I’m going to wade in here with some anecdotal information that may be helpful. First let me say that I agree with the theory behind the cautions against using commercially wired headphone extensions to extend a CT lead. I’m no expert on such matters, but as an amateur musician, have seen the amount of hum you can get using the wrong cables.
However… I have to confess that I’ve been using cheap (and I mean dirt cheap) eBay 3.5mm audio cables for some time now as primary CT leads. I have a ton of cheap ($2) HWCT-004 solid core CTs installed with anywhere from 1M to 2M leads that are cheap audio cables. They work great. Typically, about 18" of the cable is running down the inside of the electrical panel alongside all of the branch circuit wiring. If there is significant noise, I don’t see it. The accuracy of these cheap solid core CTs blows away the split core units.
So there’s theory and practice. I wouldn’t use a bunch of 3M headphone extensions to place a CT in the next room from the monitor, if nothing else, CT leads originating in a US electric panel are not supposed to be exposed. But I wouldn’t necessarily go through heroics to make an audio quality connection either. Point is, try it and see what happens in your case.
Final point.
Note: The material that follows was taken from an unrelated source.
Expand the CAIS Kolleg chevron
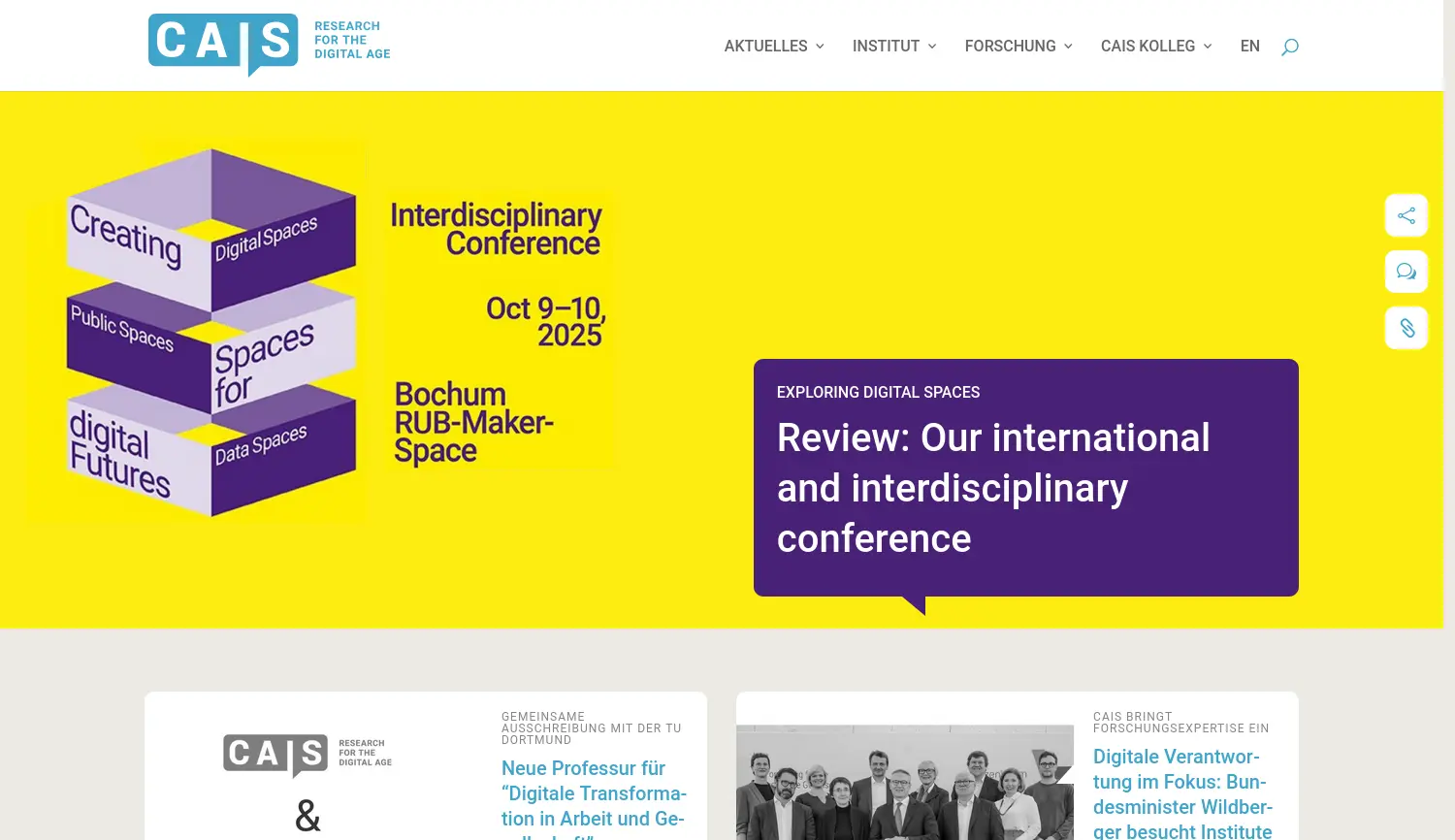1455x840 pixels. [x=1208, y=47]
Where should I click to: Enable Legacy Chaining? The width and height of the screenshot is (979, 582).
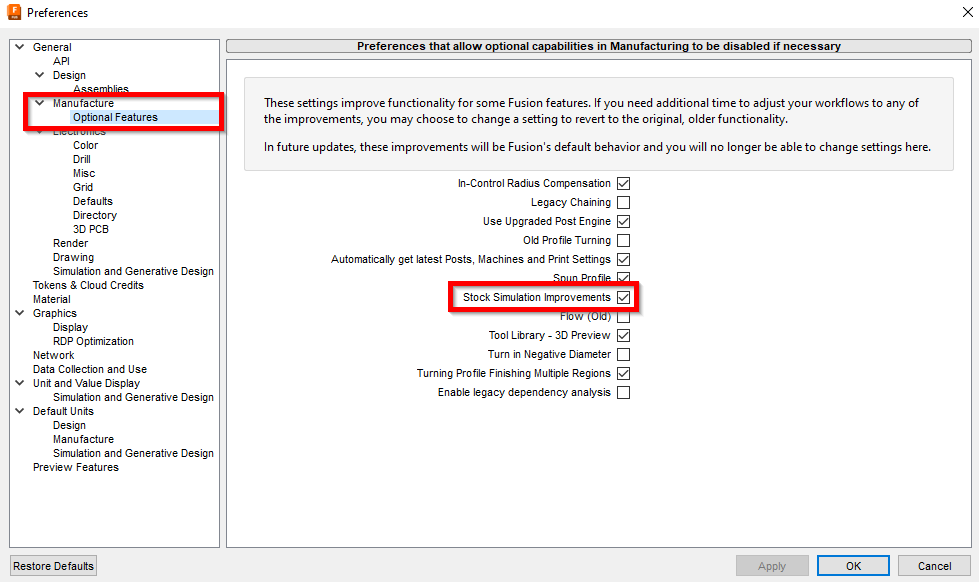tap(624, 202)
I read the article that was referenced, and it seems to say that when extending, it doesn’t matter if it’s a voltage or current type CT. That is to say it doesn’t matter if the burden resistor is in the CT or in the measurement device. I haven’t experimented with this, but taking a lesson from measurement standards like 4-20ma output , it seems to me that the current type stands a better chance of negating any resistance in the connecting cord as the CT will (as stated in the article) push the rated current against any reasonable resistance. So the burden in the device will see the rated current, regardless of the resistance of the connection leads. On the other hand, in theory, the voltage produced in the voltage type CT is subject to loss from resistance in the connection leads. The current should be low enough to make those losses negligible for short runs, but when you start talking about longer runs…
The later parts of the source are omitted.